Usually, a simple process is enough: choose one type of input data, keep the conditions the same for all models, count PII misses and false positives separately, and record cost not only for tokens but also for repeated runs.

If the team already works with OpenAI-compatible SDKs, these comparisons can be built without a long rebuild. In AI Router, you can run the same requests through different providers or through open-weight models on your own GPU infrastructure without changing your usual code and prompts. This is especially useful when you need to know quickly whether a cheap model gives the same accuracy on your data or whether the savings disappear because of extra retries.

For flows that must keep data inside Kazakhstan, look beyond the model itself. Check where the logs live, whether audit logs exist, how the service masks PII before passing it further along the chain, and whether processing can stay inside the country. With strict data rules, these details influence the choice just as much as the price per million tokens.

If, after a week, the same test shows stable results and a clear cost per thousand records, move only that flow to production. Then add the next channel using the same pattern instead of starting over.

Frequently asked questions

When is a small model enough for PII?

If the model is looking for obvious entities like IIN, phone numbers, email, addresses, or card numbers, a small model is usually enough. It responds faster and is noticeably cheaper on a large stream of short messages.

What is better for PII: one large model or a two-layer setup?

A two-layer setup is usually the better choice. The first small model handles the obvious cases, and you only bring in a stronger model when the text is noisy, bilingual, or the cost of a mistake is too high.

What data can a small model usually mask without problems?

In most cases, it does best at finding full names, phone numbers, email, IIN, addresses, and card numbers in short messages and forms. It is also a good fit for simple replacement with masks like [NAME] or [IIN] before text is written to logs and storage.

Where do small models make mistakes most often?

The biggest errors usually come from short numbers without context, OCR noise, typos, and mixes of Russian, Kazakh, and Latin text. In those cases, the model may confuse a card number with a contract number, miss an address, or mask extra words.

How do I build a fair test set for checking PII?

Collect 200–500 examples from the real flow: chats, forms, emails, and OCR from documents. Keep not only normal texts, but also awkward cases with typos, merged strings, transliteration, and mixed languages.

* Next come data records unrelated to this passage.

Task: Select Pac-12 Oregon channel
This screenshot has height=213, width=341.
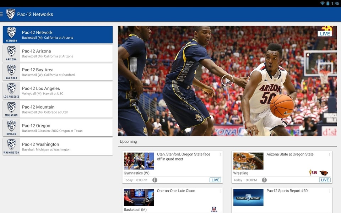Action: [58, 128]
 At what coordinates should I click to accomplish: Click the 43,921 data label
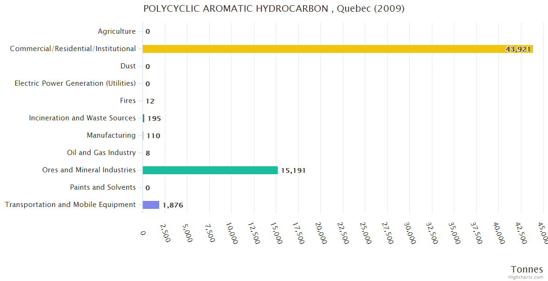518,49
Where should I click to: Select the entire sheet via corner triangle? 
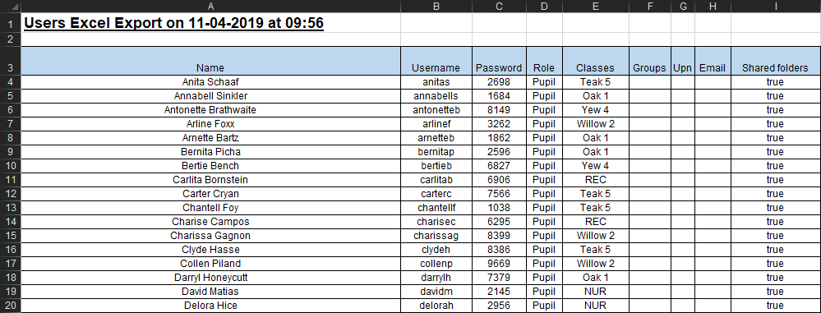[10, 7]
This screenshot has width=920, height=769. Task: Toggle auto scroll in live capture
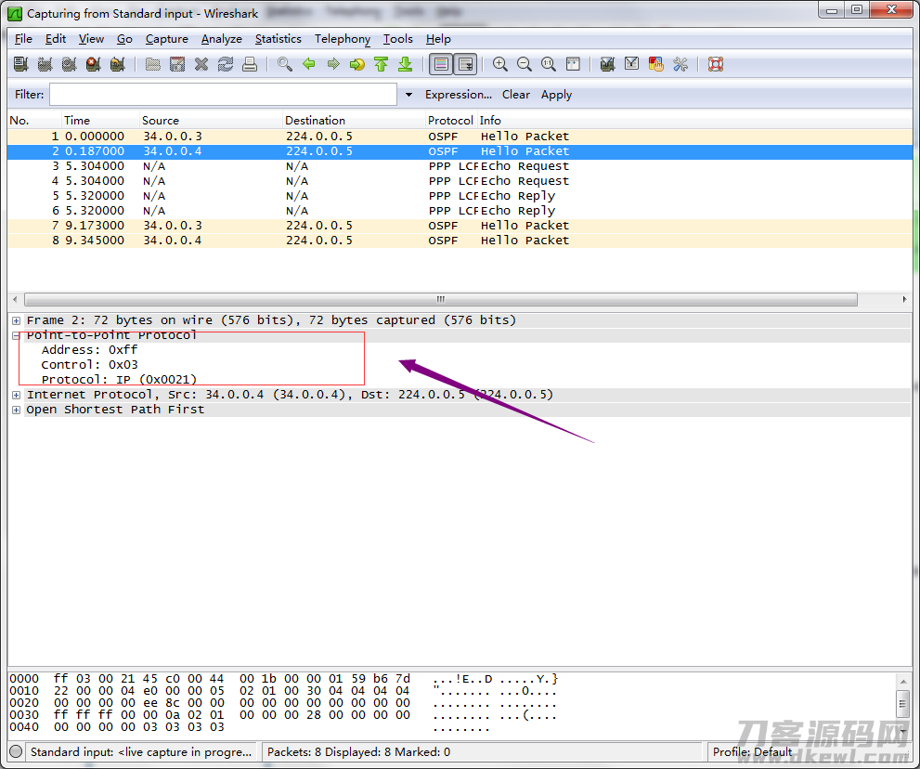pos(465,64)
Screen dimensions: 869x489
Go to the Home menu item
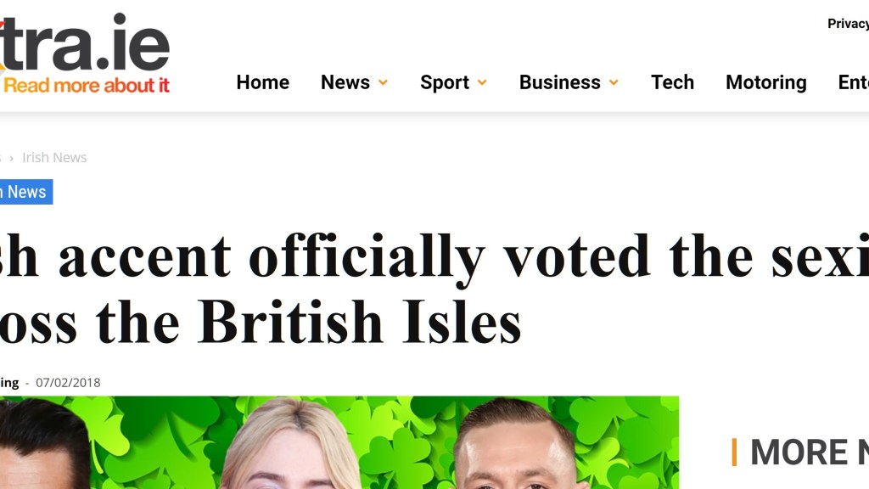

What metrics should I look at besides overall accuracy?

Do not look only at one overall number. Track recall and precision separately for each PII type, and keep cost per run and p95 latency next to them so you can see quality and cost in one place.

What affects the cost of PII masking the most?

Budgets usually grow because of long instructions, noisy OCR, unnecessary retries, and too much escalation to an expensive model. The bill usually drops faster when you clean the text, split documents into parts, and reduce the share of unclear requests.

When should I escalate a request to a stronger model?

Send the request onward if the model is unsure, if it sees long unstructured text, or if the category is unclear. The same applies to mixed-language cases and numbers that need more context.

Can PII be processed locally inside Kazakhstan?

Yes, that setup is possible if you keep the first processing step close to the data and do not send raw text through extra services. For teams with data residency requirements, this is often better for both risk and latency.

Where should I start a pilot so I do not overspend or get confused?

Start with one flow, such as a web form or support chat, and compare 2–3 models of the same class with the same prompt and output format. If you already use an OpenAI-compatible stack, AI Router can help you run the same scenario through different providers without rewriting code.